The challenge was to recognize accurately audio scenes from real life, with training. We had lots of 30 seconds samples recorded inside bus, trains, at the beach, in restaurants... We then wrote a system that could analyze the audio samples in order to recognize a new sample and predict the location of this new sample.
I used Python, with the following libraries:
- pandas to read CSV files
- librosa to analyze audio files, especially transform audio samples into real valued vectors
- numpy to perform computations on arrays (mean, standard deviation...)
- sklearn to construct classifiers
All the code is contained inside one Jupyter notebook.

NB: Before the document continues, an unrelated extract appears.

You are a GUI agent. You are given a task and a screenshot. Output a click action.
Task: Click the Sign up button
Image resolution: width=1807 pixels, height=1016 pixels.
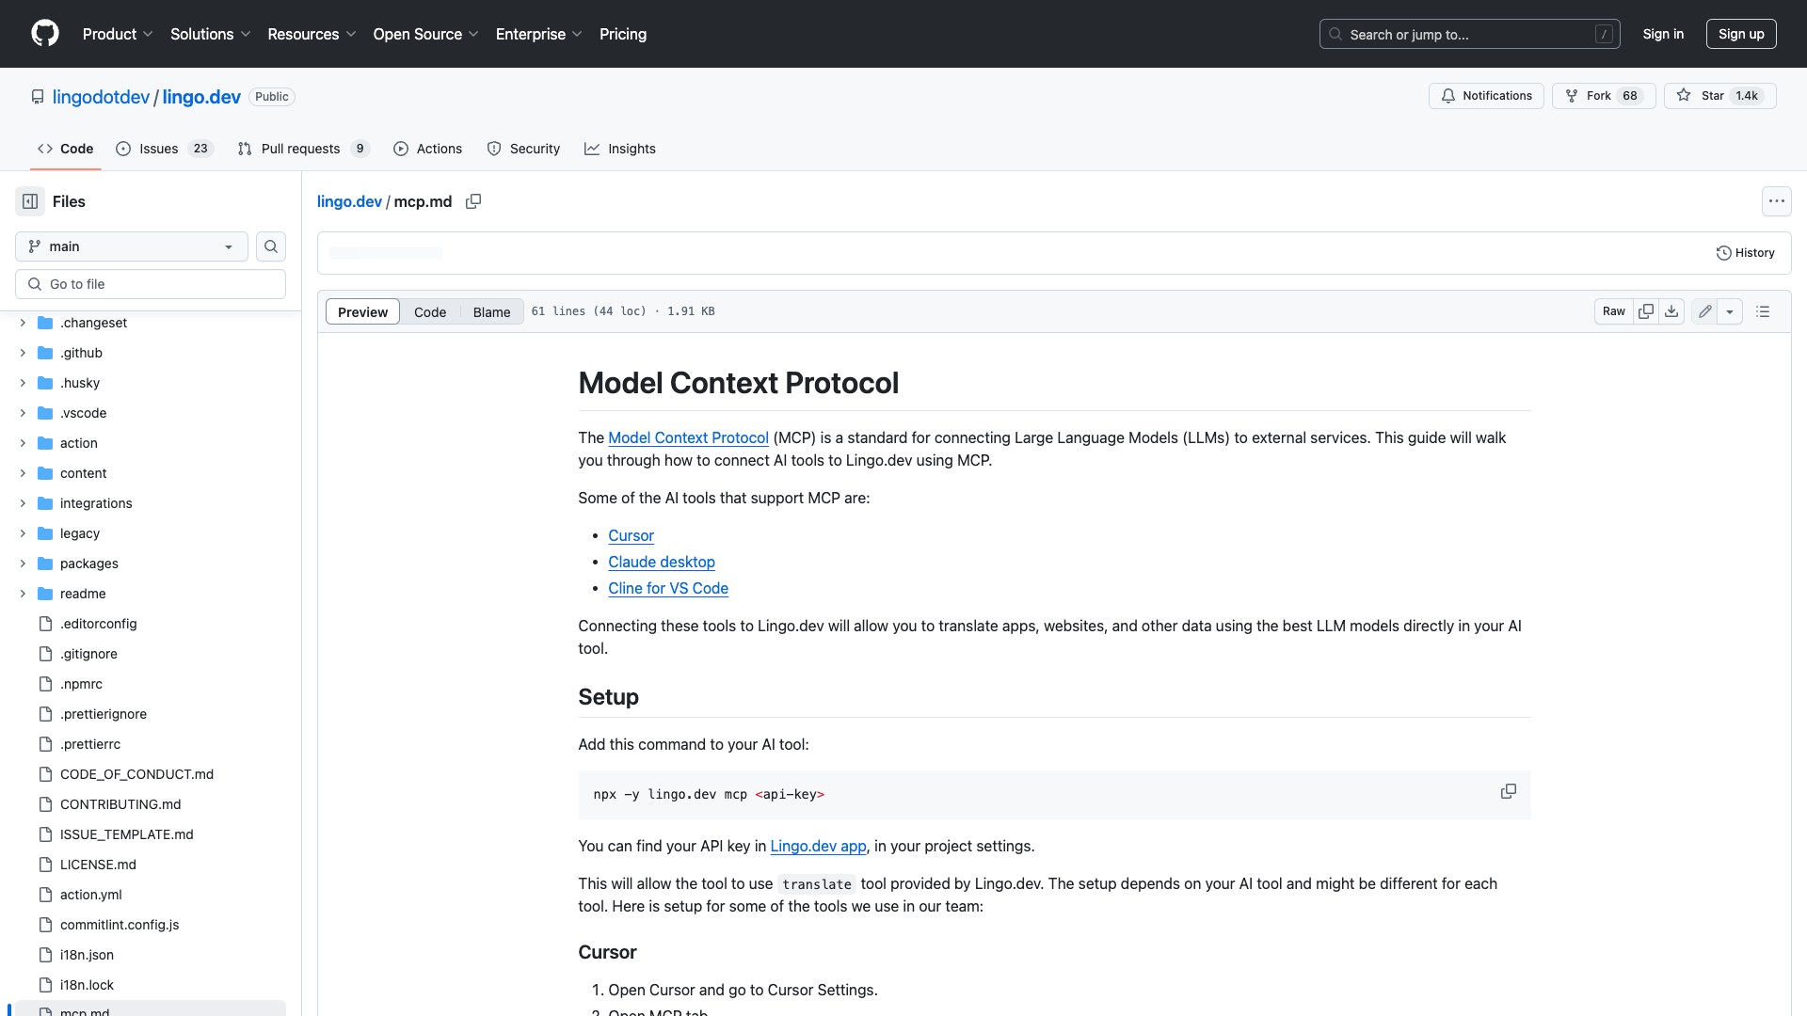1740,34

The functions are all commented using reST style.
Example
def get_descr(path, n_coefs, n_vectors):
"""Returns a matrix description of an audio file.

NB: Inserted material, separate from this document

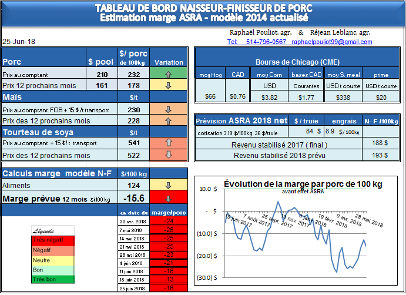Select the Très négatif legend color
Screen dimensions: 406x295
click(x=52, y=240)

:param path: The path to the audio file
:param n_coefs: The numbers of MFC coefficients
:param n_vectors: number of vectors that will represent the audio file
:return: ndarray of shape (2 * n_coefs, n_vectors)

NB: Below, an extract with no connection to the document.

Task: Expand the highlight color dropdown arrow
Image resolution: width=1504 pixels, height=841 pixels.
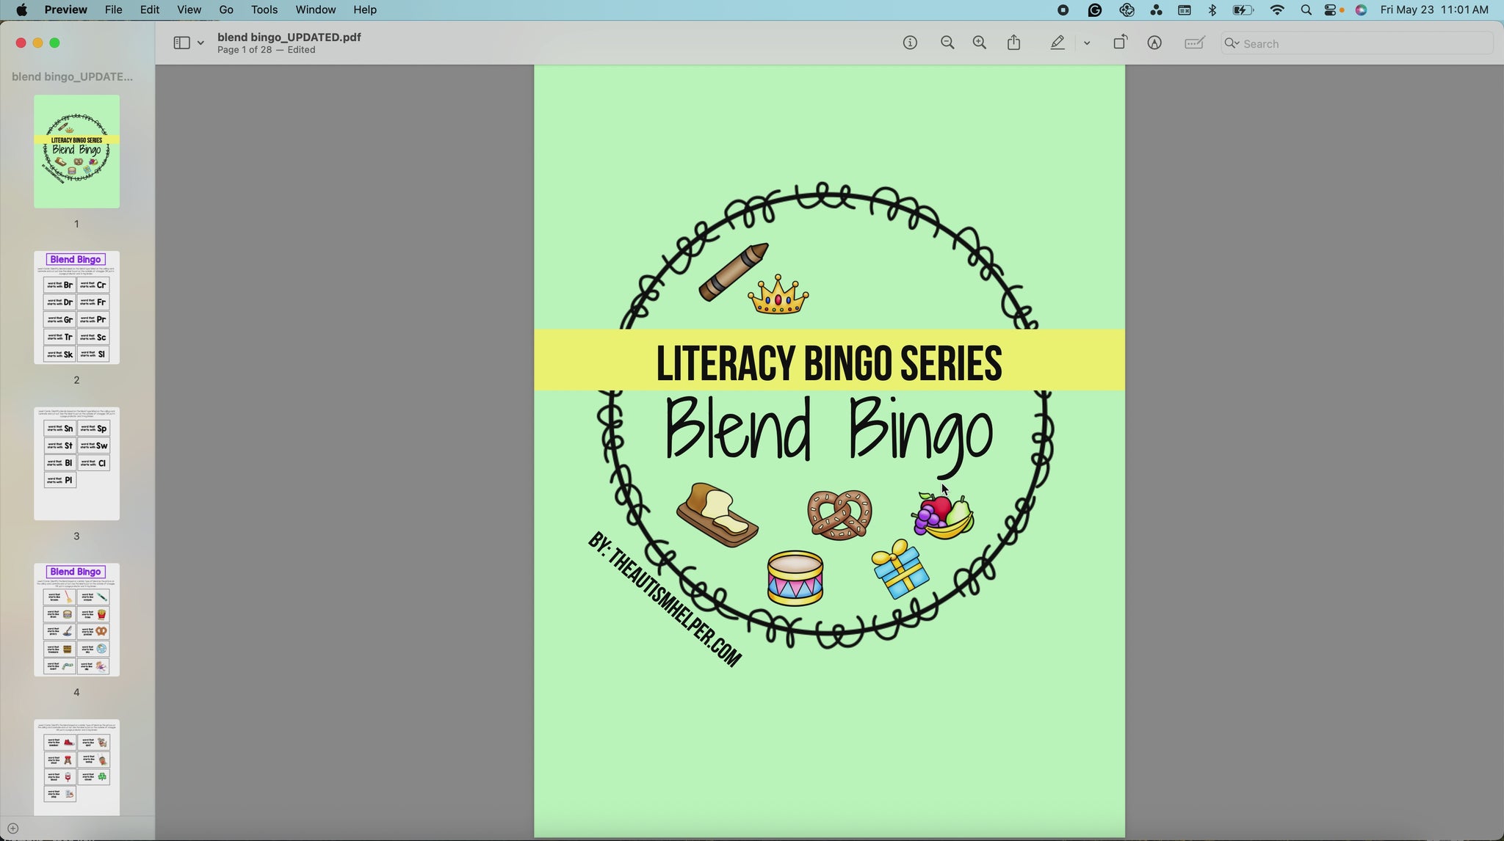Action: [x=1087, y=43]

where each column is the mean and standard deviation of MFCC sequence
of multiple frames in the audio file."""
y, sr = librosa.load(path)
mfcc = librosa.feature.mfcc(y=y, sr=sr, n_mfcc=n_coefs)
# We have too many columns in [mfcc], we will group them into [X]
X = np.zeros((2*n_coefs, n_vectors))
# Numbers of samples we will take to make one vector
p = mfcc.shape[1] // n_vectors
for i in range(n_vectors-1):
# We collapse the [p] vectors into one single column in [X]
X[:n_coefs,i] = np.mean(mfcc[:,i*p:(i+1)*p], axis=1)
X[n_coefs:2*n_coefs,i] = np.std(mfcc[:,i*p:(i+1)*p], axis=1)
# Last vector:
i += 1
X[:n_coefs,i] = np.mean(mfcc[:,i*p:], axis=1)
X[n_coefs:2*n_coefs,i] = np.std(mfcc[:,i*p:], axis=1)
return X